§ Your objective:
Count the lines below that contain the word "what", and give only the number.

*** Input records ***

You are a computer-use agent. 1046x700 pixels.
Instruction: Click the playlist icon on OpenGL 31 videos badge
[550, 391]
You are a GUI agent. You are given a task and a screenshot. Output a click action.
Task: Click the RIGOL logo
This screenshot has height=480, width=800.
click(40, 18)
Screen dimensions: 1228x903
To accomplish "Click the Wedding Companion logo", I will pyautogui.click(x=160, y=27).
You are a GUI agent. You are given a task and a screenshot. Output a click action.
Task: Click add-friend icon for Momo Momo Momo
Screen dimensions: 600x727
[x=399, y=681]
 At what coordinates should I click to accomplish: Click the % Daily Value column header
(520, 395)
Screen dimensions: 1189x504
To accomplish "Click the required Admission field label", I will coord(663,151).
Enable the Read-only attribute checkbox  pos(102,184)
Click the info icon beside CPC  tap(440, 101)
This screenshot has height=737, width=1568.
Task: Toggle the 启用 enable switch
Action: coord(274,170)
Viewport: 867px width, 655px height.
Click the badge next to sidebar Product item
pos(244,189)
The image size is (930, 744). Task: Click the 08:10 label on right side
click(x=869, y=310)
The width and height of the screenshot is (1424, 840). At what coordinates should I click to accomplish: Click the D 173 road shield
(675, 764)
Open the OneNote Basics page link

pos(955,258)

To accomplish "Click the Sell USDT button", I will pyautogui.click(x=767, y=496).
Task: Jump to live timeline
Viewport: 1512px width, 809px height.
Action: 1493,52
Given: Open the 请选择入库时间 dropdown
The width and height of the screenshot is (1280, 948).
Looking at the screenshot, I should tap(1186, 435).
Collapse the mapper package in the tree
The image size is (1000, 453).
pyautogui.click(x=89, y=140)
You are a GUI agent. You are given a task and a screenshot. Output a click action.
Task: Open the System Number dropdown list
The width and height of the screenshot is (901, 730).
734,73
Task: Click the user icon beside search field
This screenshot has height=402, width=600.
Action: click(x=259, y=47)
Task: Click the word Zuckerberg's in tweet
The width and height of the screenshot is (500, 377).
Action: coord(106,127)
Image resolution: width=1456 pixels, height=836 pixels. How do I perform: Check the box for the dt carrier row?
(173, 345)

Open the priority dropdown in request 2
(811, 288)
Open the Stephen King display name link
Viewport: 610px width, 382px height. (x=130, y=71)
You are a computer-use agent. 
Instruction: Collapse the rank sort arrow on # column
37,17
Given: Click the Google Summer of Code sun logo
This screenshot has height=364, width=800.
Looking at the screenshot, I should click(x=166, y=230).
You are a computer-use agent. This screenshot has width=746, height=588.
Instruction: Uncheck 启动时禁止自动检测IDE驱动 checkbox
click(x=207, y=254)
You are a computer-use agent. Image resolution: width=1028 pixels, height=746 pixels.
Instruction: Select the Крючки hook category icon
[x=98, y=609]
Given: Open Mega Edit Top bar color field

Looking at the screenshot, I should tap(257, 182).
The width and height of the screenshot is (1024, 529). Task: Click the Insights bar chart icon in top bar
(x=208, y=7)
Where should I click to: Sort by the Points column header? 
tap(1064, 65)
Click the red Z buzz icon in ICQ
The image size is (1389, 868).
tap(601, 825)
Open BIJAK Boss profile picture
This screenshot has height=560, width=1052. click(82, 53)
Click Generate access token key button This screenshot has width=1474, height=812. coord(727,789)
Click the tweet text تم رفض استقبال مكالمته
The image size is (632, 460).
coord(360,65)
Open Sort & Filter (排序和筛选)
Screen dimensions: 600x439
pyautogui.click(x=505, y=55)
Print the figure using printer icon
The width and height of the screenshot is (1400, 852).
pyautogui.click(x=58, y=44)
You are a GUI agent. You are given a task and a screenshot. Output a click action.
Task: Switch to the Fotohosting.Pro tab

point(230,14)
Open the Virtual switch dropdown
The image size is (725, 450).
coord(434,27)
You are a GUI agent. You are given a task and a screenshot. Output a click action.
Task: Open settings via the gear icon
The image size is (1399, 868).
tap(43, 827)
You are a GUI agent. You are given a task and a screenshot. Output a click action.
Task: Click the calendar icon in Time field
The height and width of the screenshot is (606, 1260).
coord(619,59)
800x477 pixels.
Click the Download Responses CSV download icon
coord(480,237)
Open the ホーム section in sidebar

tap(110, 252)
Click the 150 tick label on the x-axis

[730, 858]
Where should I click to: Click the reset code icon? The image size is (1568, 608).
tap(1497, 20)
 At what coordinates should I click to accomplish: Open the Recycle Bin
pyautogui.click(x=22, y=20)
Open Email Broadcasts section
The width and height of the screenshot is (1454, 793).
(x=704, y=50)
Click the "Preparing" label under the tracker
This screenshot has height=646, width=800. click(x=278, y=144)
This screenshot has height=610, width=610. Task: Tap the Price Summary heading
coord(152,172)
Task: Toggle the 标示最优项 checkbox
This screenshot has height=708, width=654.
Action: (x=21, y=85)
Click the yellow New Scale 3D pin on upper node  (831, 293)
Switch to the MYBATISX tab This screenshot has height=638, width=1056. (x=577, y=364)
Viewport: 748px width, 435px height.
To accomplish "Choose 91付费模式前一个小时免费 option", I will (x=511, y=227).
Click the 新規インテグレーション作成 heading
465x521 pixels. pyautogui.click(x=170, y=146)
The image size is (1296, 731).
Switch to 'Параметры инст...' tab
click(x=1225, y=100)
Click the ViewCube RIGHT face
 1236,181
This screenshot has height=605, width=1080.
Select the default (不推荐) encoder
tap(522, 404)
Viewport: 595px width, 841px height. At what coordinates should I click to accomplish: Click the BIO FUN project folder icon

***

§ Written answer:
4